その「ときわばし」御門を古地図で確認すると、尾張屋版切絵図「御曲輪内大名小路絵図(嘉永二年/1849年)」には「常盤橋御門」と記されていますが、「日本橋北内神田両国浜町明細絵図(嘉永三年/1850年)」には「常磐橋御門」と記されています。一方、近江屋版切絵図「御大名小路辰之口辺図(嘉永二年/1849年)」「日本橋北神田辺之絵図(嘉永三年/1850年)」には共に「常磐橋御門」と記されています。

「常磐橋」と「常盤橋」。とにかく、ややこしいですね。

今回、紹介するのは、「ときわばし」御門に架けられていた、「ときわばし」で、ここでは「常磐橋」の字を使うことにします。この橋は現在の日本橋川を渡す橋で、常磐橋御門は江戸城の正門である大手門へ向かう外郭正門でした。隣接する常盤橋公園には、常磐橋御門が置かれた当時そのままの石垣が残されており、資料や写真からだけでは体感することの出来ない当時の様子を知ることが出来ます。現在の石橋は、明治に入って解体された小石川御門の石垣を使って、明治十年(1877年)に造られたものです。平成23年(2011年)3月11日に発生した東日本大震災で被災したため、現在は復旧のための解体工事が行われています。写真は現在の様子で、前回、東日本大震災について触れたので、この橋が完全に復旧した時にもう一度取り上げたいと思い、復興途上の様子をそのまま紹介することにしました。

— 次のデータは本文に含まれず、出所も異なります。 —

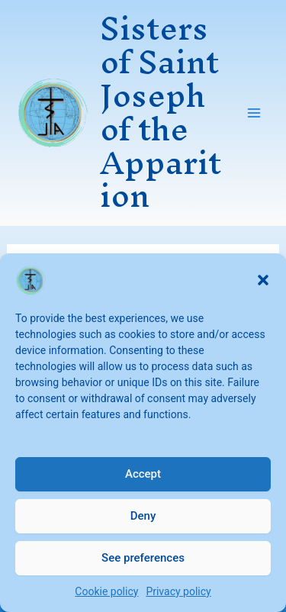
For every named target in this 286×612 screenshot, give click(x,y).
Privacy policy (178, 591)
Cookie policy (106, 591)
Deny (143, 516)
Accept (143, 474)
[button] (263, 280)
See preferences (143, 558)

用心棒日月抄(藤沢周平著、新潮社)の主人公・青江又八郎は、常磐橋御門(作品中では常盤橋御門)内に屋敷を構える、老中小笠原佐渡守の用心棒を請け負います。又八郎は、それとは別に、佐渡守が人目を忍んで出掛ける理由を浮気だとにらむ、さる女性から、佐渡守の浮気を暴くように依頼されます。果たして、佐渡守が出掛ける理由は何なのか?